Tras una reunión de conspiradores monárquicos en casa del Marqués de Quintanar, anotó en su cuaderno:

«Ramiro de Maeztu, siempre en vibración patética, exclama: ‘Si hay nuevas quemas de conventos es preciso que haya mártires; tenemos que tirarnos a las llamas uno de nosotros».

Réplica de Sainz Rodríguez: «¿No sería mejor, don Ramiro, tirar a uno de los otros con un carnet de Acción Nacional en el bolsillo y decir así que es de los nuestros? Tenemos un mártir y de balde».

Comentando un viaje de Franco a Cataluña en lo años 40 vuelve a refugiarse en sus notas personales: «el viaje del Caudillo por Cataluña, según la prensa ha sido ‘apoteósico’. ¿No es esta la última manifestación del ‘separatismo’ catalán? Aplaudir cuando el resto de España murmura… Por lo menos, sin broma, se ha revelado, una vez más, la insolidaridad catalana con los problemas centrales».

Gracias a estos escritos sabemos que Franco mandó un día anotar en el parte ordinario: «Sienta plaza en esta bandera el legionario Pedro Pérez». Este Pedro Pérez era chica, una cantinera que disfrutaba acompañando a la tropa en sus marchas.

En estos escritos informales y privados topamos también con este chiste: «muere el autócrata, se trata de buscar la tumba a la medida de su inmensa persona.» ¿Una pirámide en Egipto? ¿O el sarcófago napoleónico de los Inválidos en París? Hasta que uno arriesga: ¿Y por qué no el Santo Sepulcro de Jerusalén? Lo intentan. Pero el intento se abandona cuando aparece un leguito de la Comunidad guardadora del Sepulcro, e insinúa con humildad y tono mate: «hagan lo que quieran, pero les advierto que aquí se resucita al tercer día».

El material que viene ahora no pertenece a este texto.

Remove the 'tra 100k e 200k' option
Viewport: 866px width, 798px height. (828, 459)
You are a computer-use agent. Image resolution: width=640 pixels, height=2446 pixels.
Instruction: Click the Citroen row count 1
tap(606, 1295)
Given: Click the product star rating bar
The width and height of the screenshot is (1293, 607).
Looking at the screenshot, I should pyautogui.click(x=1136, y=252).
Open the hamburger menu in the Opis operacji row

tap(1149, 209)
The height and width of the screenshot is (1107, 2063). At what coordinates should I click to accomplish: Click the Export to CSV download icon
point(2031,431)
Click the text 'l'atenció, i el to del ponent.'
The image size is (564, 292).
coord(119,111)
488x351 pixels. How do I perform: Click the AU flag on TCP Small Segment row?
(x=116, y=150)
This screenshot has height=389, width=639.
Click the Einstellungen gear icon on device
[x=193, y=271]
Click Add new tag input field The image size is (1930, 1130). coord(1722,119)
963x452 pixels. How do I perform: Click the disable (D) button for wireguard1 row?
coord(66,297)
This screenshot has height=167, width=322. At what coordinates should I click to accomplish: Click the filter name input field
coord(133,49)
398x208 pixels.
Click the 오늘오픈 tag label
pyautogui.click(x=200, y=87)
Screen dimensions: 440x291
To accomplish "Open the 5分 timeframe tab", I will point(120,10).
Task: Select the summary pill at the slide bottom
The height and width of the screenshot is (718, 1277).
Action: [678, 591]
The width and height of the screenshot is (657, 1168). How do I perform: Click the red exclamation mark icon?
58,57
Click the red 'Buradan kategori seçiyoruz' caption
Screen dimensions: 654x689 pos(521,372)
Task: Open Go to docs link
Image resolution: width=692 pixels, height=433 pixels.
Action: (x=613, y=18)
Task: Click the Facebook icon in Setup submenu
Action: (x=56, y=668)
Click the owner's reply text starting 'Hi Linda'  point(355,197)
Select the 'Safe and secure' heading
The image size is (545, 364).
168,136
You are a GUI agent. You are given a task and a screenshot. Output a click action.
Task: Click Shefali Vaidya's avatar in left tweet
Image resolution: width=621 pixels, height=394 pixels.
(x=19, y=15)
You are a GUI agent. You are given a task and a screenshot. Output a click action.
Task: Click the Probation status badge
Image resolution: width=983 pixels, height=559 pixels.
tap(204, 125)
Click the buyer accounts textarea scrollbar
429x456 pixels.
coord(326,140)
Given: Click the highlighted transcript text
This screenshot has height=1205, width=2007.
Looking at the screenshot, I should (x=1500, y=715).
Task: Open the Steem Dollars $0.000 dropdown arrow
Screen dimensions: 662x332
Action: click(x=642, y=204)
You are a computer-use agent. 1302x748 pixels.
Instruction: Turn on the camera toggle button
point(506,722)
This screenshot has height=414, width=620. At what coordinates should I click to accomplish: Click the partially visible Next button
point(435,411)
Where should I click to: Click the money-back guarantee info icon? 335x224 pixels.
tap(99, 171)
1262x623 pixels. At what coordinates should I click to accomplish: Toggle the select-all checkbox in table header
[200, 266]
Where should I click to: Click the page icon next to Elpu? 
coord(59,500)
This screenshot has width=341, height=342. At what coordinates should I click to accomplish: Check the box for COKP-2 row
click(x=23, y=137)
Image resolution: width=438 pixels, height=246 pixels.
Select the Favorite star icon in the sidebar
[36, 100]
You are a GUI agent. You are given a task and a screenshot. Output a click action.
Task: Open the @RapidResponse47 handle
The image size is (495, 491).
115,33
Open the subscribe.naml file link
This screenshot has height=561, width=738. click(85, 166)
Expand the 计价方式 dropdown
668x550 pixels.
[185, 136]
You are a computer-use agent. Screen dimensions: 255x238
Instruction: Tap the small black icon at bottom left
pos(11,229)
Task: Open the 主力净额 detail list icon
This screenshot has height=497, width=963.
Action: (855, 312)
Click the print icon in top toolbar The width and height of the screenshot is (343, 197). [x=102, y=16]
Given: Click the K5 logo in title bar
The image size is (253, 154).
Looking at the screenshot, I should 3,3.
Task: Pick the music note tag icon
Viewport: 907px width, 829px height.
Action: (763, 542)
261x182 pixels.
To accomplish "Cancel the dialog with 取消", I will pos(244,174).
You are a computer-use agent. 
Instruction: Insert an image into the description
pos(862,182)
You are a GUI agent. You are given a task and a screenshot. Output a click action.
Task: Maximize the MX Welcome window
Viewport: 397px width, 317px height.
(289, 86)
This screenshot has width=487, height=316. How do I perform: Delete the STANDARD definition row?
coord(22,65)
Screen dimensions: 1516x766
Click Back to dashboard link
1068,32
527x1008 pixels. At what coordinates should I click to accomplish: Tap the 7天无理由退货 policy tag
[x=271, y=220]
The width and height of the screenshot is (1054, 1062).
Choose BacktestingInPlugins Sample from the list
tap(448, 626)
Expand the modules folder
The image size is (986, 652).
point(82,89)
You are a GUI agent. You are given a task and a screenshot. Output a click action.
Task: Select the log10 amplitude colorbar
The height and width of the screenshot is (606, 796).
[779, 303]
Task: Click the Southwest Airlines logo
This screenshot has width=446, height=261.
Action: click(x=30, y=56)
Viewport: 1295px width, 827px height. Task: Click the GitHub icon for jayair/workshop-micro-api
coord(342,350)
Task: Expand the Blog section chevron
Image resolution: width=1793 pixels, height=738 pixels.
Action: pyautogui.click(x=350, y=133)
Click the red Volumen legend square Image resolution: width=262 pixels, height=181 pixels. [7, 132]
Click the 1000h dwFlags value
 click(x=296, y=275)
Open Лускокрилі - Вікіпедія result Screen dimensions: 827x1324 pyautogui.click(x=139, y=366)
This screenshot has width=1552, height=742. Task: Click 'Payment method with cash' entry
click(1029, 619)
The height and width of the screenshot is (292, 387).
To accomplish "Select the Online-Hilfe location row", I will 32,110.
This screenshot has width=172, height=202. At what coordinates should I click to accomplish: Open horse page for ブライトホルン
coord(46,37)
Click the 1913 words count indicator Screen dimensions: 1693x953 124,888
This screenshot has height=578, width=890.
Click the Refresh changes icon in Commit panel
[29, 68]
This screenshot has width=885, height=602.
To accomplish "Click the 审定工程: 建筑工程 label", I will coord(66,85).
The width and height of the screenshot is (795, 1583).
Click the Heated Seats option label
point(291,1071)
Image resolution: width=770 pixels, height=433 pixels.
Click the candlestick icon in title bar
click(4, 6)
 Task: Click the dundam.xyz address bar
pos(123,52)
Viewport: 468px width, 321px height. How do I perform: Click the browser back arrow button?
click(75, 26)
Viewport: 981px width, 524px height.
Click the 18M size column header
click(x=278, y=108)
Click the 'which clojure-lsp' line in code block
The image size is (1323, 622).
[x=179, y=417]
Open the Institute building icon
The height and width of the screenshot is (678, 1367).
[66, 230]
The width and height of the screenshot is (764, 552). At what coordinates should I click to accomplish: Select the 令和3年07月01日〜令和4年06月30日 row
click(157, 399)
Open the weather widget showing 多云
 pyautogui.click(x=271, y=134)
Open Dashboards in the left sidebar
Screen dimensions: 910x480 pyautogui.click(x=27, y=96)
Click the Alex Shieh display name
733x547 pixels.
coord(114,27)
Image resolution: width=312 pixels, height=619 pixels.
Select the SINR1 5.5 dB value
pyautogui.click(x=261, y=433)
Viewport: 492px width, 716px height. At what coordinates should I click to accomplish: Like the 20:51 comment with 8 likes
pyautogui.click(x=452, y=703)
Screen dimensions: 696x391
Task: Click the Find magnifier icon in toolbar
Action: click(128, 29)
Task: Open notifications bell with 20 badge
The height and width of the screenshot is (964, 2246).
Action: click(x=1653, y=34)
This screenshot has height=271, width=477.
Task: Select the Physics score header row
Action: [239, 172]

Y, una vez entrados en muertes, concluyamos con la de Ortega. Pemán recordó que la censura obligó a la prensa a referirse a Ortega en sus necrológicas como «escritor» y no como «filósofo». Sin embargo, a su entierro acudieron varios ministros. Pensando en lo sucedido, comenta: «España es una autocracia corregida por la amistad. (Caso de Alfaro y Sánchez Mazas abrazando a Miguel Hernández condenado a muerte). En la hora de la muerte nadie se atreve a objetar. Españolísimo».

Es cierto. Españolísimo. Tanto como el instantáneo y abisal olvido al que arrojamos al difunto una vez cumplido el ritual de las pompas fúnebres. Es el caso de Pemán.